● **PROBLEM TO WORK ON**
Return the data below exactly, stopping after the line with "Image resolution: width=1127, height=2576.".

Pixel coordinate grounding data
=== Begin Enclosure ===

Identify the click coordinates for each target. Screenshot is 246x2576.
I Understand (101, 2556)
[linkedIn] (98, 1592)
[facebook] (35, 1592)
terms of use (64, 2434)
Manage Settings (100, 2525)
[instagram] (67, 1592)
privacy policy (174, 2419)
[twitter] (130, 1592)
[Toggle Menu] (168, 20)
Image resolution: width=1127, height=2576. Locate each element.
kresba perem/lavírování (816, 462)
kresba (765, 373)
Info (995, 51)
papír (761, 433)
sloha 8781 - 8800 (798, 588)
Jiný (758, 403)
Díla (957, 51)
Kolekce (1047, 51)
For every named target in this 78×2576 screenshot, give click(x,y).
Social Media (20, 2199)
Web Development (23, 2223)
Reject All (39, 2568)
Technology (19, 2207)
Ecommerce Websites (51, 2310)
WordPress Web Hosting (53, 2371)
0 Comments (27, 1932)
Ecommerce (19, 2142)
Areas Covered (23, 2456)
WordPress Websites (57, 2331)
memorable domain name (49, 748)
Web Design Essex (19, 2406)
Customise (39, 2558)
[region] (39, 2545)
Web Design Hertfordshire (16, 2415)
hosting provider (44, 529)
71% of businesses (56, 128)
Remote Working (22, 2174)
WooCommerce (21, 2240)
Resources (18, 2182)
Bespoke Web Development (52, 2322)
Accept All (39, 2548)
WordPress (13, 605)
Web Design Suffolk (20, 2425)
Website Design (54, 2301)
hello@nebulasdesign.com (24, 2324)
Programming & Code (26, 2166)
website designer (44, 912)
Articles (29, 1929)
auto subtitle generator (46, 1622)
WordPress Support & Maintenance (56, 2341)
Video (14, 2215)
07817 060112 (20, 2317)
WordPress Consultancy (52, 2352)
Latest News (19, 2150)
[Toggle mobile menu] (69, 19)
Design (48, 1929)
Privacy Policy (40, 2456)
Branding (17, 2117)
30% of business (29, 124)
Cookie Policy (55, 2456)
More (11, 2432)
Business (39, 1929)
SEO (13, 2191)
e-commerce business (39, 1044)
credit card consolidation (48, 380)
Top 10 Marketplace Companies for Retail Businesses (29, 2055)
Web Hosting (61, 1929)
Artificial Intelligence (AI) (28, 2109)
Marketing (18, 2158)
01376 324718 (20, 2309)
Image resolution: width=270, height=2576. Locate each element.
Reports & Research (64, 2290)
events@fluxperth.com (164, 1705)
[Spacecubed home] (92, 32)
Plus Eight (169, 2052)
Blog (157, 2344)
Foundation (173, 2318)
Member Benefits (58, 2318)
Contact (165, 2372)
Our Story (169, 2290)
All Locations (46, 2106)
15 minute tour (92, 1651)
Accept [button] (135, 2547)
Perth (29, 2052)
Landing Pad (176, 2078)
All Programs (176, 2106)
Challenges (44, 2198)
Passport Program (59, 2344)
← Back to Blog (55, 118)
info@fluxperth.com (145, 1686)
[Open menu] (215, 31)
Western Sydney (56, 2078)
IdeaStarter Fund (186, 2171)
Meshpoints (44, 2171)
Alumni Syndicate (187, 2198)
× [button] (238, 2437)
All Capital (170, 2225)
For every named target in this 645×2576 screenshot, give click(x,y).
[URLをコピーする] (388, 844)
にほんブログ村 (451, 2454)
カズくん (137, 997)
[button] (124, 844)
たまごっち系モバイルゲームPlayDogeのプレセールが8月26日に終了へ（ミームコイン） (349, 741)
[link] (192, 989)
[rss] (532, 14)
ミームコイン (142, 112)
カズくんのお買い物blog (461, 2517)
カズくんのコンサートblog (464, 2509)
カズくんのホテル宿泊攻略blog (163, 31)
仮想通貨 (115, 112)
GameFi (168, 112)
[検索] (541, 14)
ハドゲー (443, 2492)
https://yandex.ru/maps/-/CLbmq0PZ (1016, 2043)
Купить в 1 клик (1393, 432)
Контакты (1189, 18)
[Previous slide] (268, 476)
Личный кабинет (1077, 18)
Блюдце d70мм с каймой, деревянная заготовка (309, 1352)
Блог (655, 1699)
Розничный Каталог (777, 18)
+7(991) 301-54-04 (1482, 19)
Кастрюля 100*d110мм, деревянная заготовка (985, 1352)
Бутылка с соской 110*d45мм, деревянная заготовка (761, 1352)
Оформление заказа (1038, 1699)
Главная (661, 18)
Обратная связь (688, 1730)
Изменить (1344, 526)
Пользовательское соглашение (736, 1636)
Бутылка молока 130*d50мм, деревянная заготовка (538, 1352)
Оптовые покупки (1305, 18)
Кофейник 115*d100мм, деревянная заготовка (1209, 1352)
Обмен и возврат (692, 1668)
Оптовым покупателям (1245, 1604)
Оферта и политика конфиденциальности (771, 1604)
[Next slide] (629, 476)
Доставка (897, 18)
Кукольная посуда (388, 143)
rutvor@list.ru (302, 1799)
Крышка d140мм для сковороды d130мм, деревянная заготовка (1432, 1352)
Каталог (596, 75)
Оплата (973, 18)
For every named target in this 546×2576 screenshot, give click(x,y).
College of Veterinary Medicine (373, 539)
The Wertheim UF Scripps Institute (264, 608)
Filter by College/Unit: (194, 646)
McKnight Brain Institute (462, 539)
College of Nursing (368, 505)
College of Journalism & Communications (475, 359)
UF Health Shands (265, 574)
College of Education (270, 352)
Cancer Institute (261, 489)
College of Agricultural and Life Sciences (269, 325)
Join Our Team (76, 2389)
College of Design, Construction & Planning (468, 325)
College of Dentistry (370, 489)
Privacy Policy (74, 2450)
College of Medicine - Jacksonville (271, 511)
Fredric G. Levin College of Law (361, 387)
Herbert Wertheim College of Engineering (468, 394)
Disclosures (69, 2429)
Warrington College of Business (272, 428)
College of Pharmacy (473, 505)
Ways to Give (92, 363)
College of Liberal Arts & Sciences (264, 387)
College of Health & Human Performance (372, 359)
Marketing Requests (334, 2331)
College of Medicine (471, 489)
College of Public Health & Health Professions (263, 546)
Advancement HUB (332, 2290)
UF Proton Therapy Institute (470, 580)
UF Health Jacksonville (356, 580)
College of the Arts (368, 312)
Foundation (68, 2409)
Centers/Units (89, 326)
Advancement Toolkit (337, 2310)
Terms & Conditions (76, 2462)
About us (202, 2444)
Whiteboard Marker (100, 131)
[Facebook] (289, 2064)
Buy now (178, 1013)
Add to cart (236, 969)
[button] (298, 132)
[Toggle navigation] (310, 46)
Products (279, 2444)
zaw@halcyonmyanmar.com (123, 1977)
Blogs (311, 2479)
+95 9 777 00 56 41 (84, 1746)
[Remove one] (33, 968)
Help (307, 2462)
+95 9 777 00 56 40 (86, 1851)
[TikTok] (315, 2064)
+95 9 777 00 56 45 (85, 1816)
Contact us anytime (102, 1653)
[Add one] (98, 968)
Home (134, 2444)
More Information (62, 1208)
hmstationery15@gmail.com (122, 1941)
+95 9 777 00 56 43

=== End Enclosure ===

● **WRITTEN ANSWER**
Identify the click coordinates for each target. Screenshot is 246x2576.
I Understand (101, 2556)
[linkedIn] (98, 1592)
[facebook] (35, 1592)
terms of use (64, 2434)
Manage Settings (100, 2525)
[instagram] (67, 1592)
privacy policy (174, 2419)
[twitter] (130, 1592)
[Toggle Menu] (168, 20)
Image resolution: width=1127, height=2576. Locate each element.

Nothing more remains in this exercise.